_Required action:_
Only lines containing "mais" belong in the answer, each copied from the entries below.

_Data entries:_
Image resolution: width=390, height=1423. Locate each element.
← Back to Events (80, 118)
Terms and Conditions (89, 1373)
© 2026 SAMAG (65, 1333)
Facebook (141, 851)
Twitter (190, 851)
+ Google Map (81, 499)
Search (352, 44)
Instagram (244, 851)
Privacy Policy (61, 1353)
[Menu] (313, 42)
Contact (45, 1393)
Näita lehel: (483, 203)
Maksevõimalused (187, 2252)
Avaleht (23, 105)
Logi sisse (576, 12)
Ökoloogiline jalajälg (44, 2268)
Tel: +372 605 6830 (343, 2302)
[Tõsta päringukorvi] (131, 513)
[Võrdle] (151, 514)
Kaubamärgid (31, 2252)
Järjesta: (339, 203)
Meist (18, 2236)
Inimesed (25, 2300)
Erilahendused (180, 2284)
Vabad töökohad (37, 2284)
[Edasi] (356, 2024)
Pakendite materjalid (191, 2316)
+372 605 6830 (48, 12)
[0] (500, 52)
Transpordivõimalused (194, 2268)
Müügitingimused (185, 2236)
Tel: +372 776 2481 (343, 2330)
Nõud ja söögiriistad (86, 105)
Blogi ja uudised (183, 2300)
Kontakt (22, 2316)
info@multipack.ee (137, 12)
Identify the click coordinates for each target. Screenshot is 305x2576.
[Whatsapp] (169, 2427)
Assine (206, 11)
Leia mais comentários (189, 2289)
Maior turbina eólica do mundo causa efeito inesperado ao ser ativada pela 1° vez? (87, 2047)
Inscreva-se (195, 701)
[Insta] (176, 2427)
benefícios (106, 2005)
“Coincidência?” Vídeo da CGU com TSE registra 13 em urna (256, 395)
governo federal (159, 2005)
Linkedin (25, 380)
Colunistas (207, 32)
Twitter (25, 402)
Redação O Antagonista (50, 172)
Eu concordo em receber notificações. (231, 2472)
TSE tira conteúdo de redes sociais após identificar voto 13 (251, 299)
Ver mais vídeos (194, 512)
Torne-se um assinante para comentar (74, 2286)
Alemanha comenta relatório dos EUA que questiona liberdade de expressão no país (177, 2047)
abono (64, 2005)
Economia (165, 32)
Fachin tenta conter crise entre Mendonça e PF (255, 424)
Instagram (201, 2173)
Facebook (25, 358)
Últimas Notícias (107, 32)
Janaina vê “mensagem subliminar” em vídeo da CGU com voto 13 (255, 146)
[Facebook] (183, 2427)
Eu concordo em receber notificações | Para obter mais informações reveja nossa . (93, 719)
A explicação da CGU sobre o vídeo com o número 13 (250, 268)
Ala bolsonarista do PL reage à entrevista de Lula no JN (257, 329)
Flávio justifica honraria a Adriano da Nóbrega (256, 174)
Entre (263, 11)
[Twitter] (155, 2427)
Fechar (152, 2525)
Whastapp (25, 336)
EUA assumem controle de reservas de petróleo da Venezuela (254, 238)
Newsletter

_Solved exercise:_
Leia mais comentários (189, 2289)
Ver mais vídeos (194, 512)
Eu concordo em receber notificações | Para obter mais informações reveja nossa . (93, 719)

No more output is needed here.